▶ Stored data entries
<<<<
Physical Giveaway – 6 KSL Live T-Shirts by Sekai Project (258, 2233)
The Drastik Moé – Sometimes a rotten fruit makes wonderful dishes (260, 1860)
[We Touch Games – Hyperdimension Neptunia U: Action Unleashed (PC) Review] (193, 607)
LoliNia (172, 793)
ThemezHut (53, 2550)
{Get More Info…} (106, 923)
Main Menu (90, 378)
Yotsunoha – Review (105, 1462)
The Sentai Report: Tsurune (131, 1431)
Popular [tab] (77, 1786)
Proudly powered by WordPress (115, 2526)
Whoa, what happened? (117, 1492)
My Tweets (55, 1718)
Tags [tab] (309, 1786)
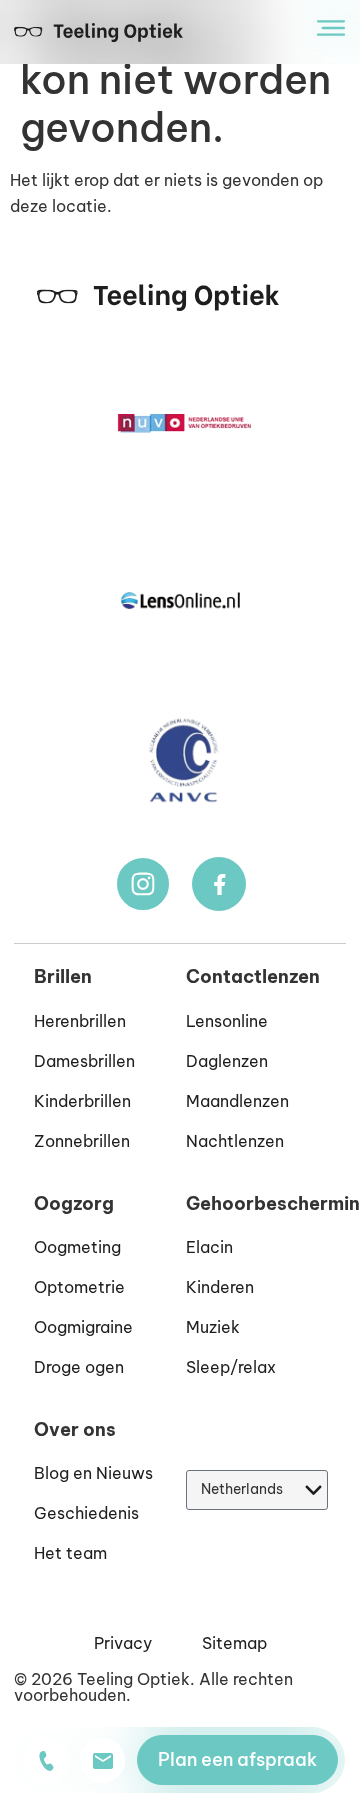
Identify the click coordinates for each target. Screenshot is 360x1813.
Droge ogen (79, 1367)
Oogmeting (77, 1247)
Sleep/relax (231, 1367)
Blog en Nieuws (93, 1473)
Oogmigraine (83, 1327)
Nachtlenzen (235, 1141)
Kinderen (220, 1287)
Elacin (209, 1247)
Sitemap (234, 1643)
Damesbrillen (84, 1061)
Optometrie (79, 1287)
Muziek (213, 1327)
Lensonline (227, 1021)
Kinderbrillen (82, 1101)
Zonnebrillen (82, 1141)
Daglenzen (227, 1061)
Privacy (123, 1643)
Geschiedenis (86, 1513)
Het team (70, 1553)
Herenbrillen (80, 1021)
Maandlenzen (237, 1101)
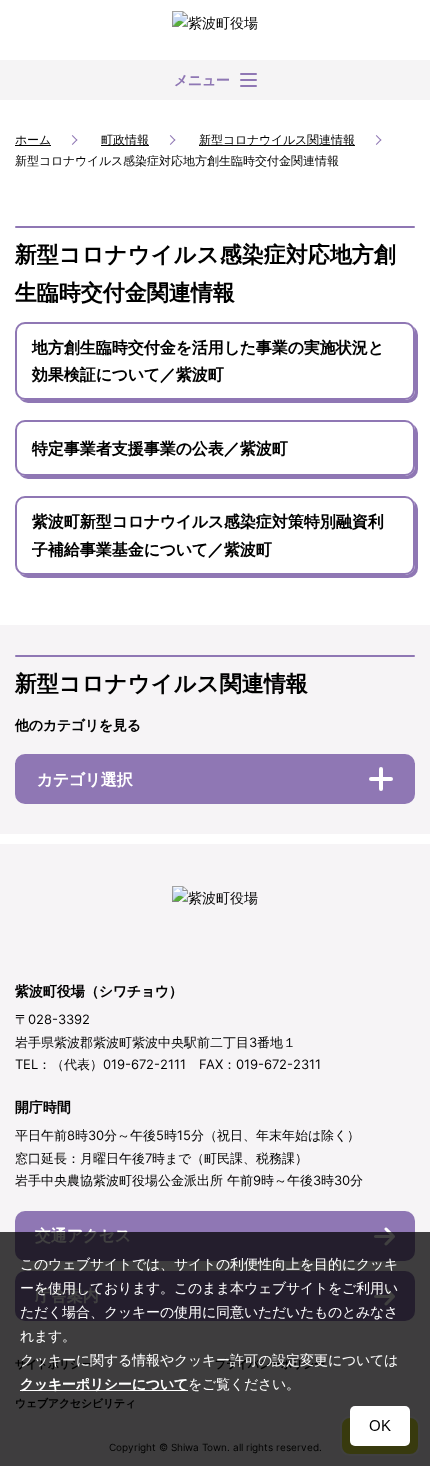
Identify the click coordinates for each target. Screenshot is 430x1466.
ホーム (33, 139)
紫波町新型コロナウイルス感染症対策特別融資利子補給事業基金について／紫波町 (208, 534)
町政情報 (125, 139)
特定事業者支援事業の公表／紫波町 (160, 448)
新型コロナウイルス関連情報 (277, 139)
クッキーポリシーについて (104, 1384)
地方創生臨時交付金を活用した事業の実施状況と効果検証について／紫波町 (208, 360)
>>>>
▶ Problem requirements
Exact reproduction is required. Give the lines of the data from its first line through the line containing "Popular [tab] (77, 1786)", and no others.

▶ Exercise output
Physical Giveaway – 6 KSL Live T-Shirts by Sekai Project (258, 2233)
The Drastik Moé – Sometimes a rotten fruit makes wonderful dishes (260, 1860)
[We Touch Games – Hyperdimension Neptunia U: Action Unleashed (PC) Review] (193, 607)
LoliNia (172, 793)
ThemezHut (53, 2550)
{Get More Info…} (106, 923)
Main Menu (90, 378)
Yotsunoha – Review (105, 1462)
The Sentai Report: Tsurune (131, 1431)
Popular [tab] (77, 1786)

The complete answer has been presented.